When I got serious about shooting, I started out with a reflex grizzly. A couple years later I wanted a faster more level shooting bow, so I bought a mathews switchback. I loved it the shots at 50yrds were a straight flight. Unfortunately I do not have the bow now, I currently shoot a martin cheetah. It is a nice bow, shoots true and was half the price of the mathews. BUT, first theres the speed issue. Not as fast, then theres less kenetic energy. The 50yrd shots look like my arrow is following the curve of a rainbow. I am now looking for a bow that will offer the same quality as the mathews. Without breaking the bank. I have been looking at the following; Martin Firecat, Martin Alien X, and the expensive ones Mathews, Bowtech, and hoyt. Please share your thoughts.
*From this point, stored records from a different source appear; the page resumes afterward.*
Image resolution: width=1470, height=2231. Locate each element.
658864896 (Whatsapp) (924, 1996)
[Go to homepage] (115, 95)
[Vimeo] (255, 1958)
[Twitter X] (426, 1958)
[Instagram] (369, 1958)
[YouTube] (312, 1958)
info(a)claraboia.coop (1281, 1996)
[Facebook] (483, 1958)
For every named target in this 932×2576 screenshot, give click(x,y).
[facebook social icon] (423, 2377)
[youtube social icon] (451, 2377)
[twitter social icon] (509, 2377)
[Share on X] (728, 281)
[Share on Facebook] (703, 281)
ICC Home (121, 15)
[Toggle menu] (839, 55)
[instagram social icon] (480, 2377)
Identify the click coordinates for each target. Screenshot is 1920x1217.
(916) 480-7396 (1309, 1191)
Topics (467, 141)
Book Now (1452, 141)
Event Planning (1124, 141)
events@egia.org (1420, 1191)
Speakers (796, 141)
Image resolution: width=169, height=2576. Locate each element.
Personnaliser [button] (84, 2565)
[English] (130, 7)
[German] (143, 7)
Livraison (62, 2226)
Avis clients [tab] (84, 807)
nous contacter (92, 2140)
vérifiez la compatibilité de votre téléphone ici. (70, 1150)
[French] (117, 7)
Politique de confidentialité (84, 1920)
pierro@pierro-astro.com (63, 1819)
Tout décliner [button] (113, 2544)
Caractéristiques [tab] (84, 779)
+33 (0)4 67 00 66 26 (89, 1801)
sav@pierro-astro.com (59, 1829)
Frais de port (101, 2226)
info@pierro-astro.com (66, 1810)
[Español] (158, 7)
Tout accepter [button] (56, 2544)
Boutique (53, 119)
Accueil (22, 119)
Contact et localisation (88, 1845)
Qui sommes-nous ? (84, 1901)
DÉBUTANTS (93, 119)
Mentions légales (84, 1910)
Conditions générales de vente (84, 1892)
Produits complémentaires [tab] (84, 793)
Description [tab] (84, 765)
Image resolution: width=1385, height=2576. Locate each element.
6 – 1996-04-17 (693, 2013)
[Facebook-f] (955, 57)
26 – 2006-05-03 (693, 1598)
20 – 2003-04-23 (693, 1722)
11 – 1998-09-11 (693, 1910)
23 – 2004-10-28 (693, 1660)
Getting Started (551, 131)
Thanks


----------



## williejr (Jul 28, 2008)

i plan on getting into ASA big next year and i'm looking at the Alien-X.... if you get ahold mike/cracker you can buy one and get it crackerized for $750 i think...thats just my two cents


----------



## bowj300 (Sep 20, 2009)

"crackerized for $750" I have heard a lot about this on here but what is it


----------



## kw1 (Feb 9, 2009)

Pearson makes a real godd bow and there less than the big three you mentioned. with the r2b2 cams is fast


----------



## Beastmaster (Jan 20, 2009)

Take a look at the PSE Bow Madness XL.


----------



## bowtechmaniac (Jun 17, 2009)

I wouldn't waste my money getting a bow crackerized.We did the test on 2 of the same bows at our local bow shop:sad:.1 that had been cracked and 1 from straight from the factory .The factory bow shot 4fps faster than the other.Just my 2 cents.


----------



## AR_Headhunter (Aug 17, 2009)

If you want speed & a sweet shooting rig you really can't go wrong with anything in the X-force line up. You can also find some sweet deal on them in the classifieds on AT.


----------



## bucksnortinted (Aug 24, 2006)

i will have to say take a look at the pse line in the X Force line also i have an 07' X Force HF6 and its the best shooter for accuracy and speed that i have owned and great C/S if you need it

Ted


----------